_Extrait:_
# # # # #

Est-ce que la Middle Area est malgré tout l’endroit le plus sûr à Gaza aujourd’hui ?

D’après l’ordre d’évacuation de Rafah donné par l’armée israélienne, oui c’est la zone la plus sûre. En réalité, nous faisons toujours face à des bombardements indiscriminés, spécialement dans l’est de Deir el-Balah. Et plus rien n’entre à Gaza. Ni nourriture, ni médicaments, ni tentes. Les pénuries de tout recommencent. Le prix de la nourriture que vous achetez double ou triple. À cause de la pénurie de fuel, par exemple, les boulangeries ne peuvent pas fonctionner et il est impossible de trouver du pain. Tout ce que nous trouvons encore est issu des denrées qui sont entrées à Gaza dans les mois passés. Au marché de Deir el-Balah vous allez trouver de la nourriture en boîte : des haricots blancs, des fèves, des conserves de viande. Il y a pénurie de nourriture fraîche, d’épicerie, de légumes, de riz, de viande, de lait, d’œufs. J’ai trois enfants, le plus vieux a six ans. Ils n’ont pas mangé d’œufs depuis deux mois. Nous cherchons toujours des solutions pour les nourrir. Nous essayons de faire quelques réserves de haricots. Nous gardons un kilo de riz. Mais nous nous attendons au pire parce qu’il n’y a pas de solution. Tant de choses ont été essayées. Nous perdons espoir. C’est comme un mal infectieux, tout le monde à Gaza perd espoir. La Middle Area n’est pas adaptée à un tel afflux de population. Il n’y a pas d’eau potable. Même l’eau salée qui est utilisée pour certains besoin d’hygiène, le lavage des mains, la douche ne suffit pas vu le nombre de personne dans la zone. Elle arrive dans les maisons une fois par semaine environ pour remplir les bidons. Les gens se battent pour cette eau. Si vous avez les moyens d’en acheter, les mille litres vous couteront 100 shekels, soit 25 euros.

Qu’espèrent aujourd’hui les habitants de Gaza ?

# # # # #

_Données sources:_
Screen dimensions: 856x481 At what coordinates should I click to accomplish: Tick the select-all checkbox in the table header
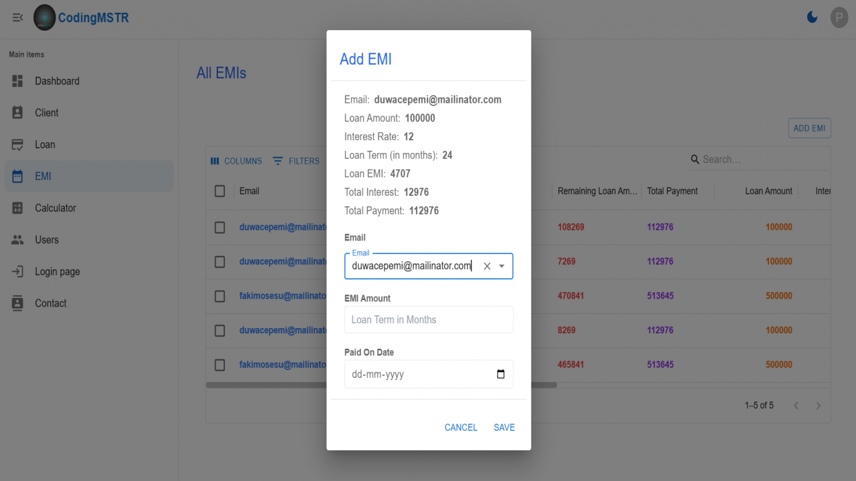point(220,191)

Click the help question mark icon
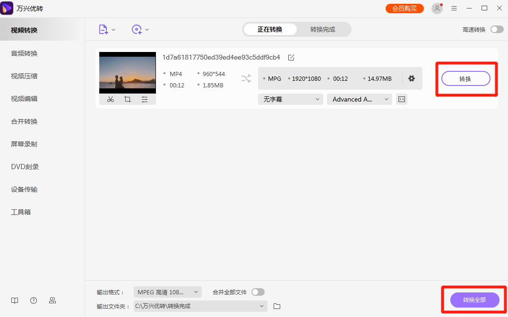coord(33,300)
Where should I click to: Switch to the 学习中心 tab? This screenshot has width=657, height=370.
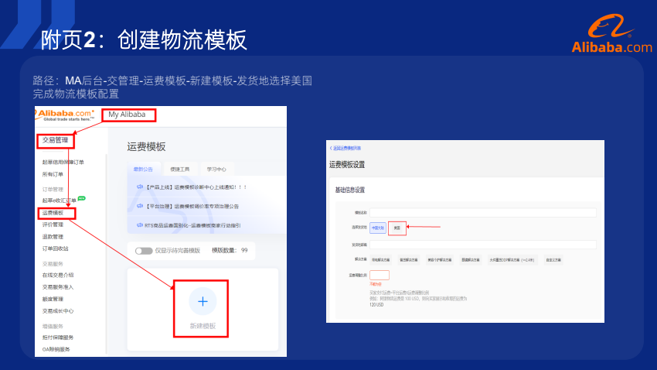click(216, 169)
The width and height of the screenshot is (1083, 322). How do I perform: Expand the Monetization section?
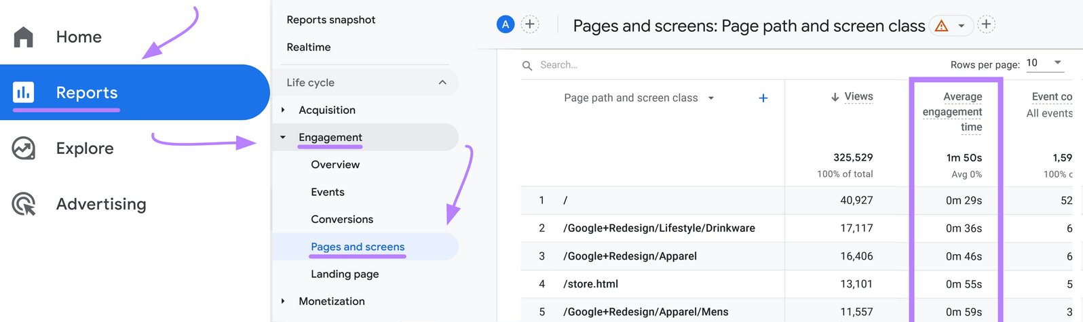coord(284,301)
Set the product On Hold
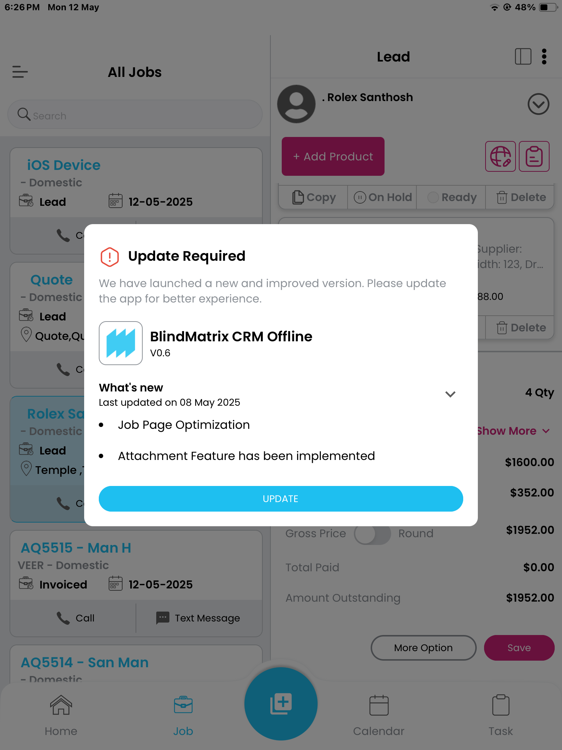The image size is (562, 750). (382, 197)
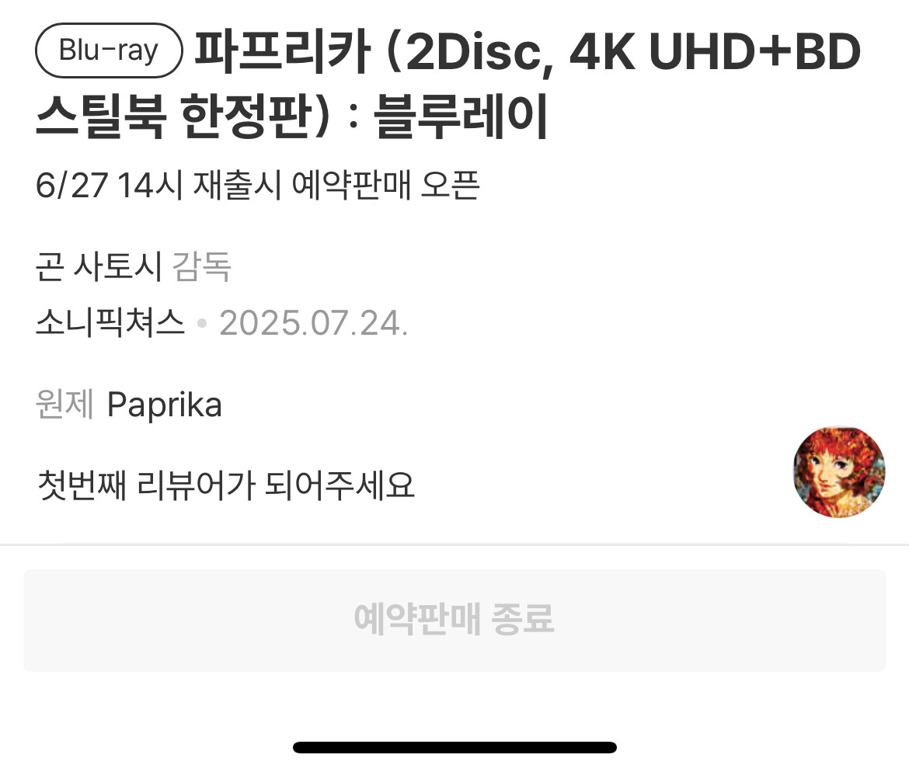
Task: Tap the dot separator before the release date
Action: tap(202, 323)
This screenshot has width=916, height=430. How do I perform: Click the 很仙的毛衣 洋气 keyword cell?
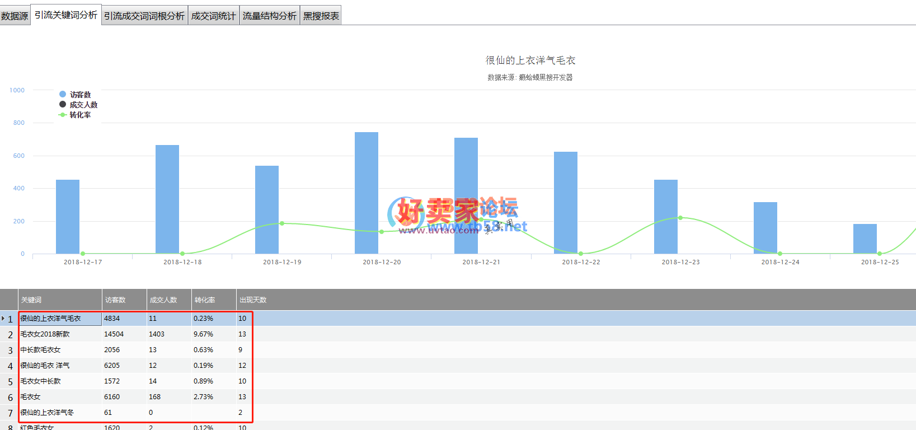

# # # # #

_Énoncé:_
Pour chaque affirmation, répondez par oui ou non selon qu'elle concorde avec l'extrait, puis citez mot pour mot le passage qui tranche.
1. D'après l'ordre d'évacuation de Rafah, la Middle Area est la zone la plus sûre.
2. Les boulangeries continuent de fonctionner malgré la pénurie de fuel.
3. Mille litres d'eau coûtent 100 shekels.
Appuyez-vous exclusivement sur l'extrait.

_Corrigé:_
1. Oui : « D’après l’ordre d’évacuation de Rafah donné par l’armée israélienne, oui c’est la zone la plus sûre. »
2. Non : « À cause de la pénurie de fuel, par exemple, les boulangeries ne peuvent pas fonctionner et il est impossible de trouver du pain. »
3. Oui : « Si vous avez les moyens d’en acheter, les mille litres vous couteront 100 shekels, soit 25 euros. »